É o que acontece com uma decisão de medidas provisórias que, tendo em conta o seu conteúdo, o seu alcance e o seu contexto, vista em conjunto com a regulamento nacional que adopta sanções em matéria de terrorismo, constitui uma decisão de uma autoridade nacional competente na acepção do artigo 1.°, n.° 4, da Posição Comum 2001/931 e do artigo 2, n.° 3, do Regulamento n.° 2580/2001. Pode portanto considerar‑se que tal decisão, juntamente com a referida regulamentação, satisfaz as exigências do artigo 1.°, n.° 4, da Posição Comum 2001/931 e pode, em consequência, em princípio, justificar enquanto tal a adopção de uma medida de congelamento dos fundos da recorrente em aplicação do artigo 2.°, n.° 3, do Regulamento n.° 2580/2001.

(cf. n.os 96‑97, 101, 105)

4.      Quando o Conselho pretende adoptar ou manter, após reexame, uma medida de congelamento de fundos ao abrigo do Regulamento n.° 2580/2001, relativo a medidas restritivas específicas de combate ao terrorismo dirigidas contra determinadas pessoas e entidades, com base numa decisão nacional de abertura de inquéritos ou de processos por um acto terrorista, não pode deixar de ter em conta os desenvolvimentos posteriores desses inquéritos ou desses processos. Pode assim acontecer que um inquérito de polícia ou de segurança seja encerrado sem dar origem a qualquer processo judicial, por não ter sido possível obter provas suficientes, ou de a instrução judicial dar lugar a um despacho de não pronúncia pelas mesmas razões ou ainda de o início de um processo dar lugar ao arquivamento do processo ou a uma absolvição no processo penal. Seria inadmissível que o Conselho não tivesse em conta esses elementos, que fazem parte do conjunto dos dados pertinentes que devem ser tomados em consideração para apreciar a situação. Decidir de outro modo corresponderia a conferir ao Conselho e aos Estados‑Membros o poder excessivo de congelar indefinidamente os fundos de uma pessoa, fora do âmbito de qualquer fiscalização jurisdicional e qualquer que fosse o resultado dos processos judiciais eventualmente instaurados.

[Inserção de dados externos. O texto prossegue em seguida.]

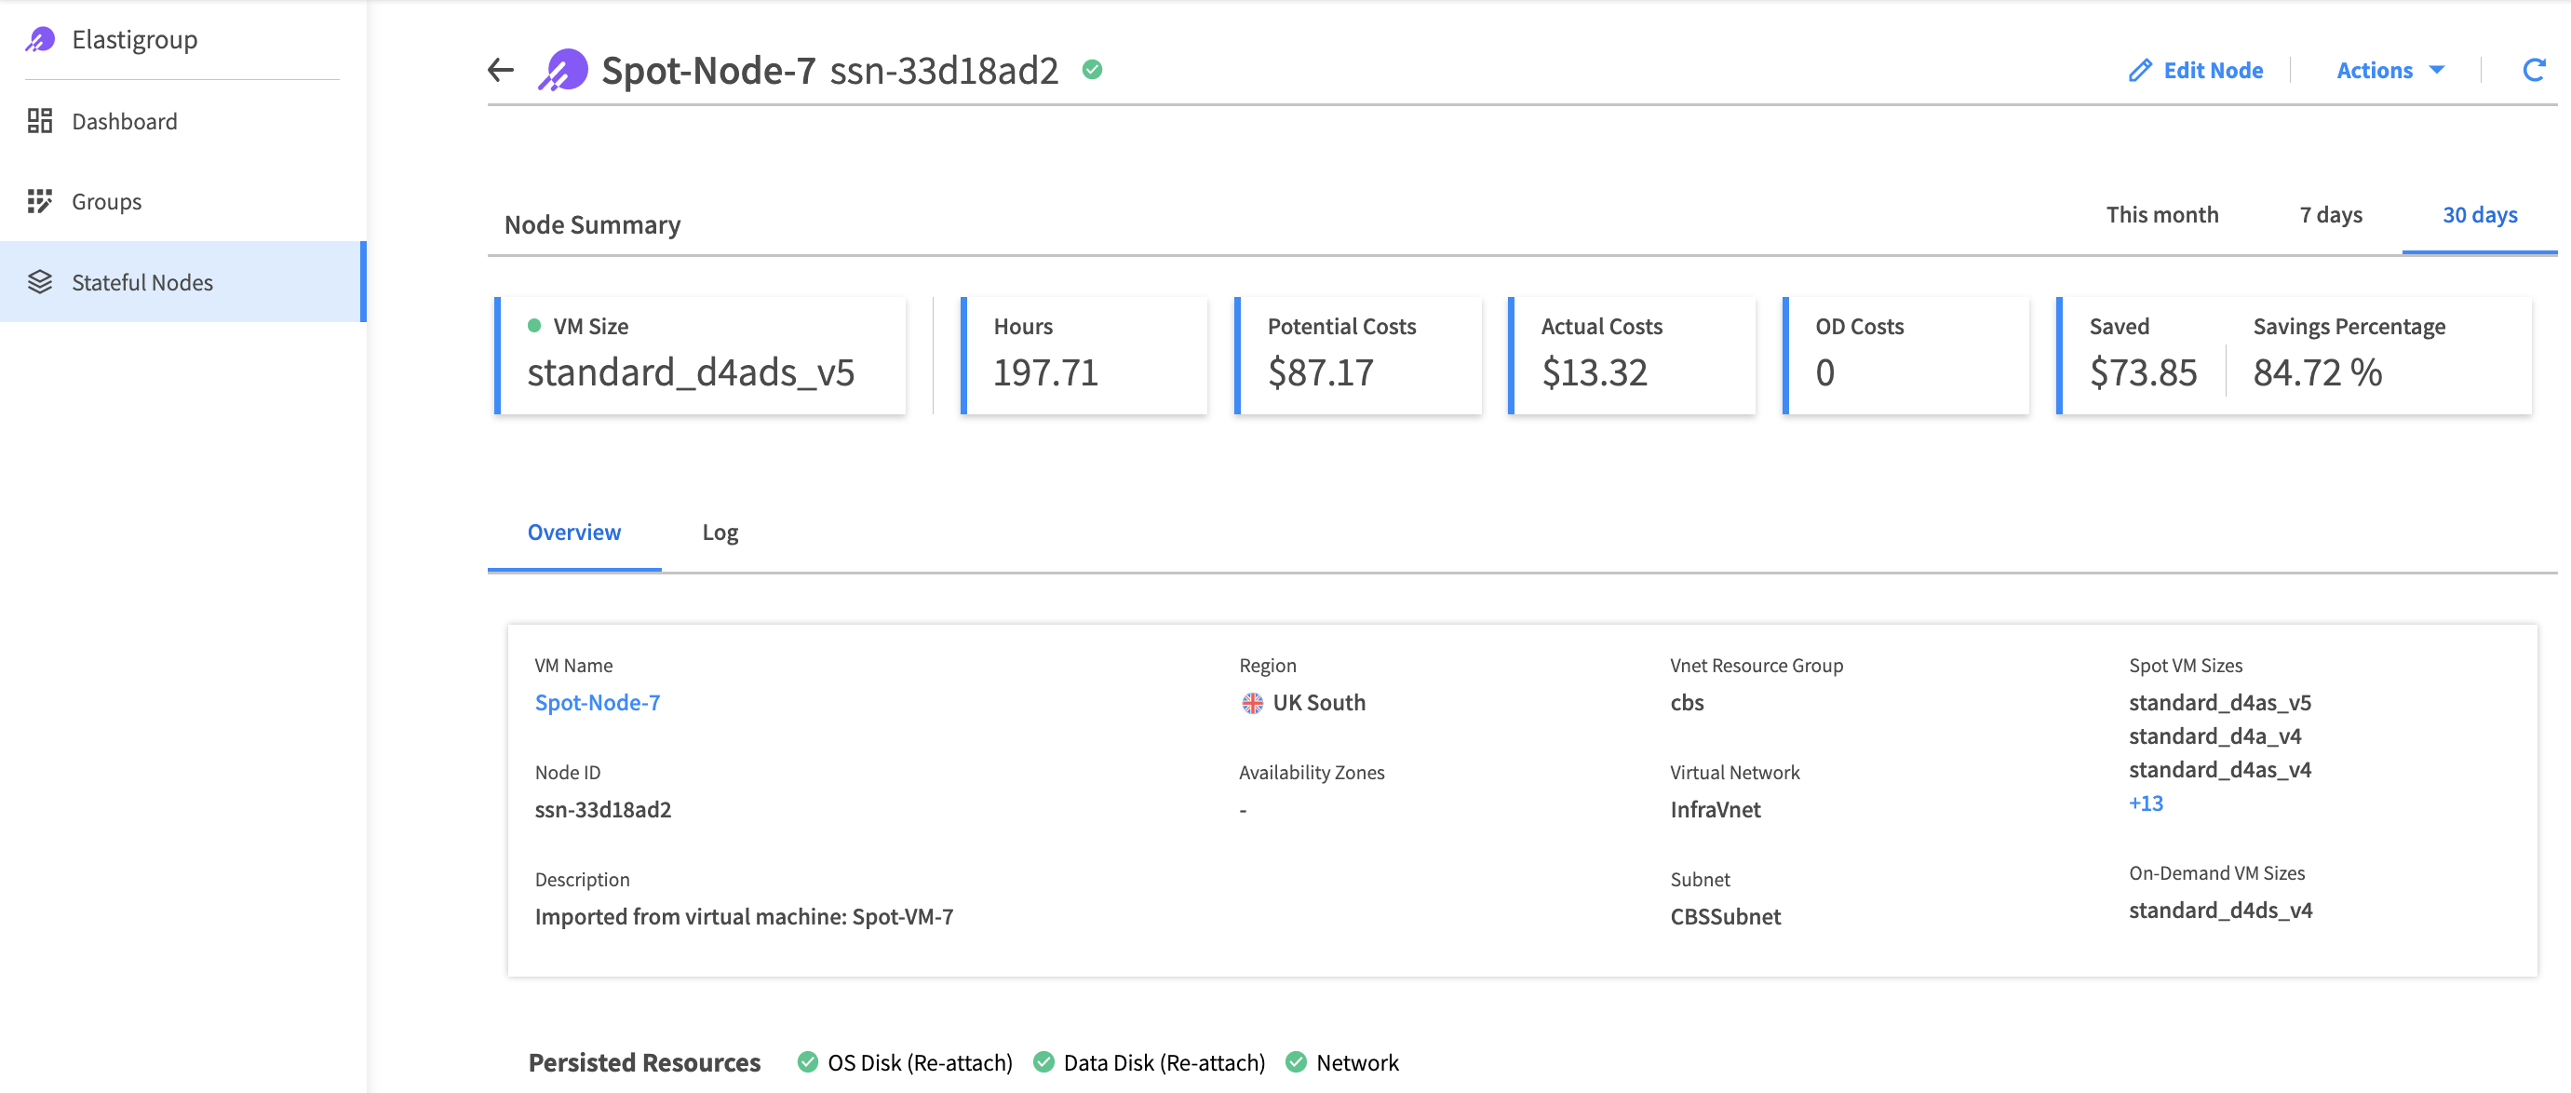Expand the +13 more Spot VM sizes
The image size is (2571, 1093).
[2145, 803]
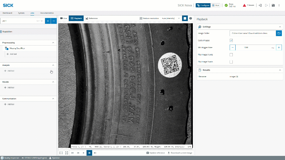Image resolution: width=285 pixels, height=160 pixels.
Task: Enable Flip image Y-axis checkbox
Action: tap(231, 62)
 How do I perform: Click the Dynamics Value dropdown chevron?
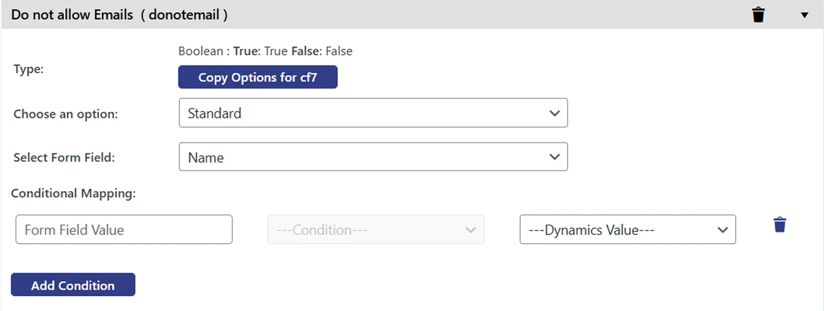point(722,230)
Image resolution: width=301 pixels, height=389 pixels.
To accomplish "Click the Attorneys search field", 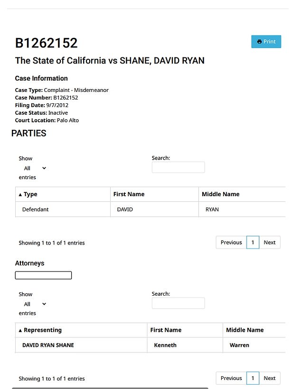I will [x=178, y=303].
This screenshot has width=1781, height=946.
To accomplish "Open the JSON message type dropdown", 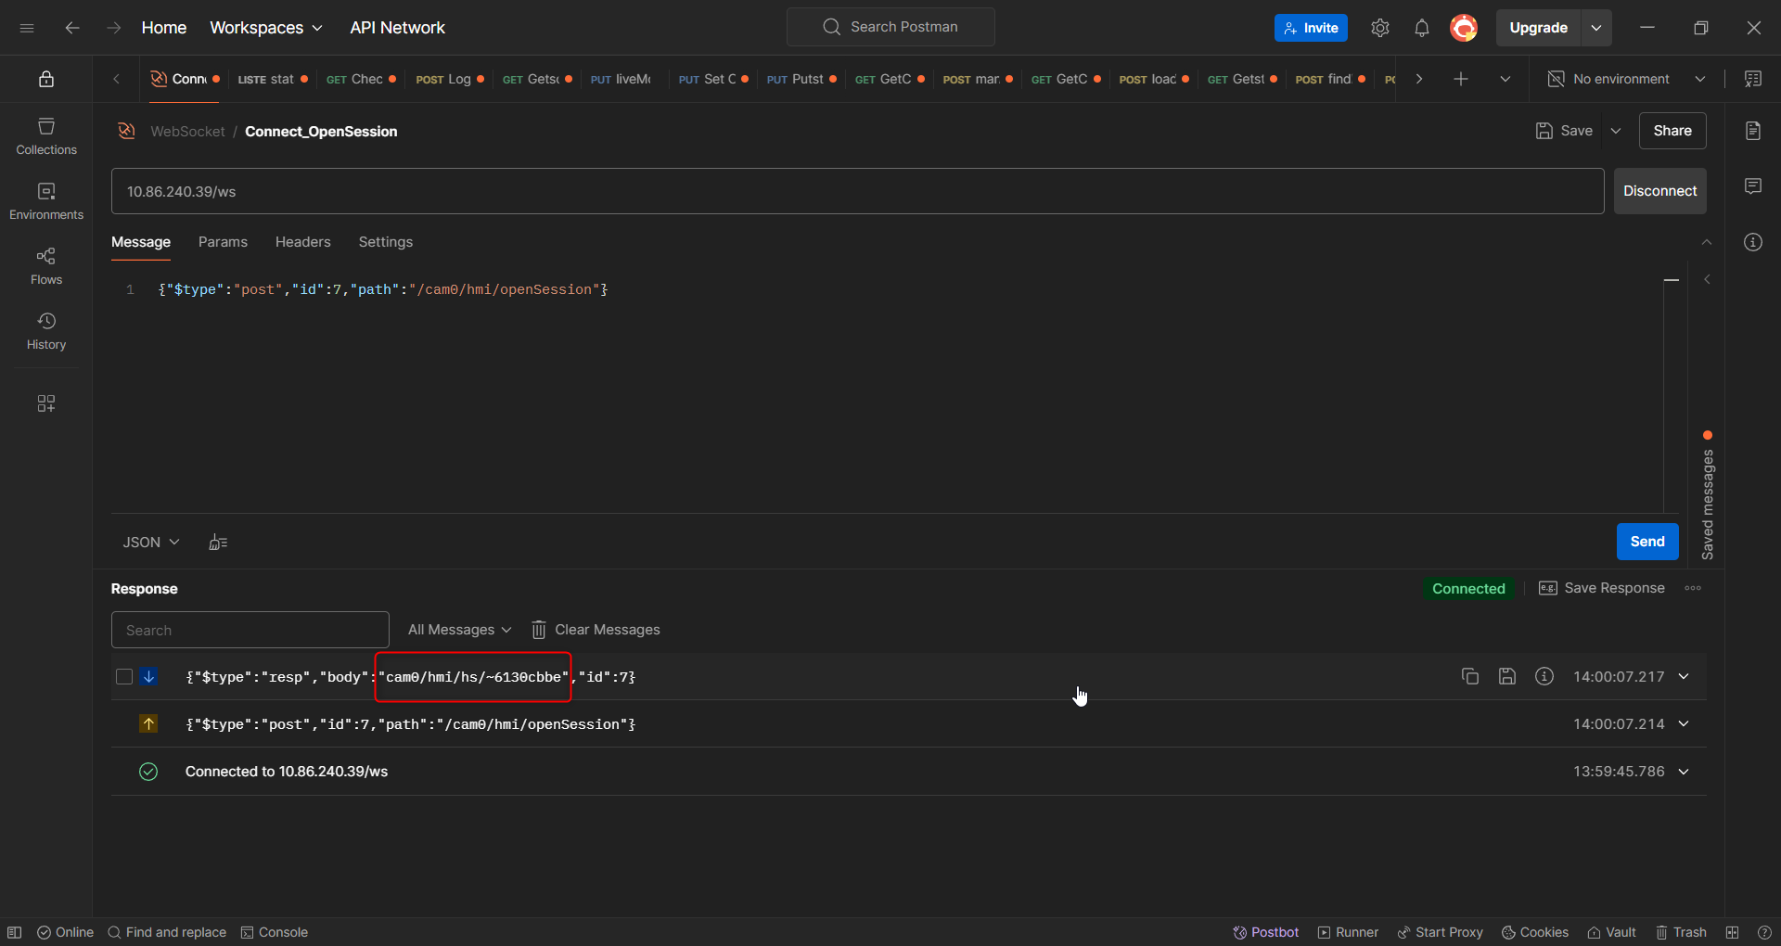I will tap(149, 542).
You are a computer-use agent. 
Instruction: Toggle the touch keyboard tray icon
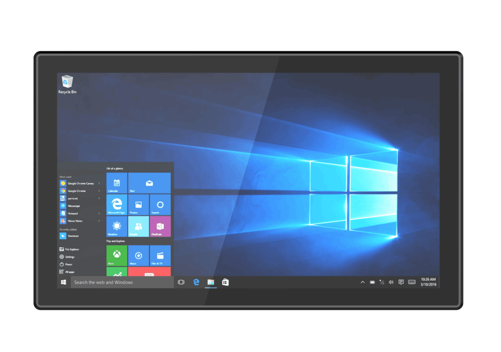point(411,282)
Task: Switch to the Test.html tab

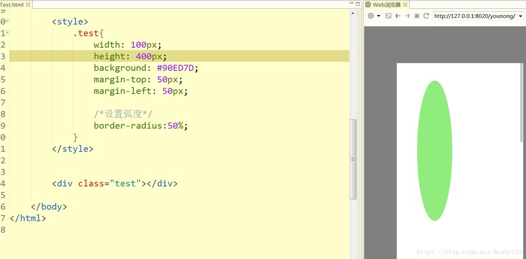Action: (12, 5)
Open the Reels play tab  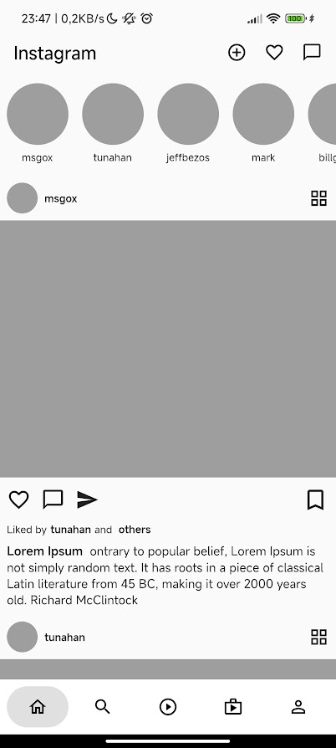point(168,706)
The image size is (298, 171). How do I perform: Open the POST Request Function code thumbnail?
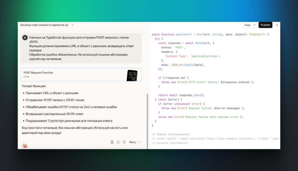pyautogui.click(x=132, y=75)
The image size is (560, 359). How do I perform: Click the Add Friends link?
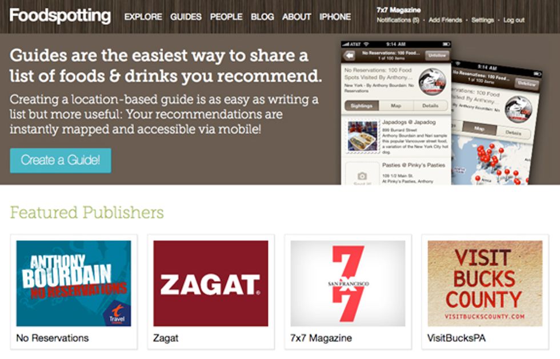point(445,20)
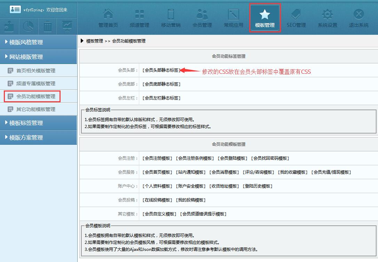Open the 会员头部静态标签 link
The image size is (378, 262).
pyautogui.click(x=162, y=70)
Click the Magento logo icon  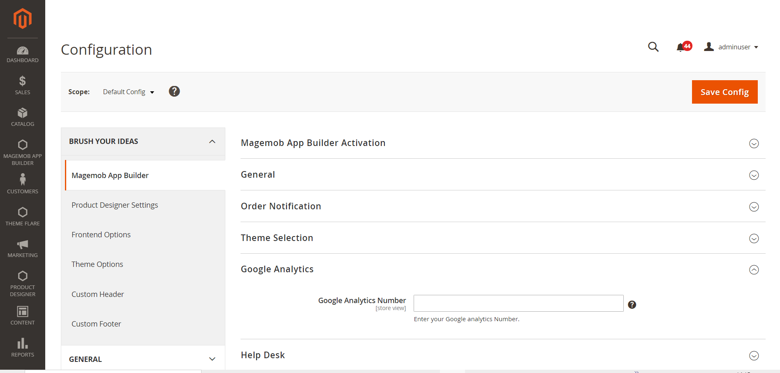click(22, 19)
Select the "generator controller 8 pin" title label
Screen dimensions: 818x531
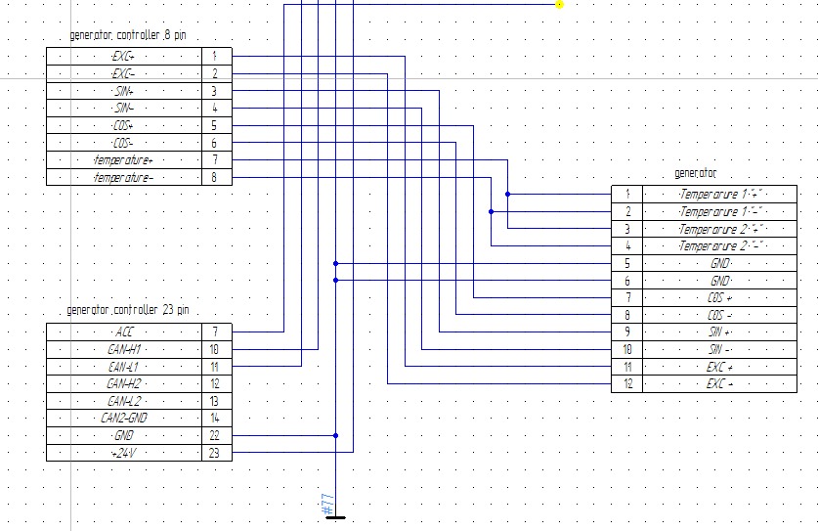(128, 35)
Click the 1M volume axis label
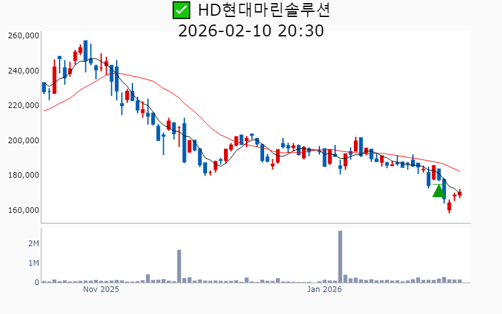502x314 pixels. [33, 263]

As mesmas considerações devem valer quando uma medida administrativa nacional de congelamento dos fundos ou a proibição de uma organização, com fundamento no facto de se tratar de uma organização terrorista, ser retirada pelo seu autor ou anulada por decisão judicial.

Ao manter indefinidamente uma pessoa na lista que figura no anexo do Regulamento n.° 2580/2001, por ocasião do reexame periódico da sua situação ao abrigo do artigo 2.°, n.° 3, do referido regulamento, e do artigo 1.°, n.° 6, da Posição Comum 2001/931, relativa à aplicação de medidas específicas de combate ao terrorismo, unicamente com o fundamento de que a decisão de medidas provisórias da autoridade judicial nacional competente não é posta em causa, na ordem jurídica interna, pela instância jurisdicional de recurso de medidas provisórias ou pela instância jurisdicional de mérito, quando a decisão administrativa cuja suspensão dos efeitos a recorrente tinha pedido a esse juiz que decretasse tinha entretanto sido revogada pelo seu autor, o Conselho excede os limites do seu poder de apreciação.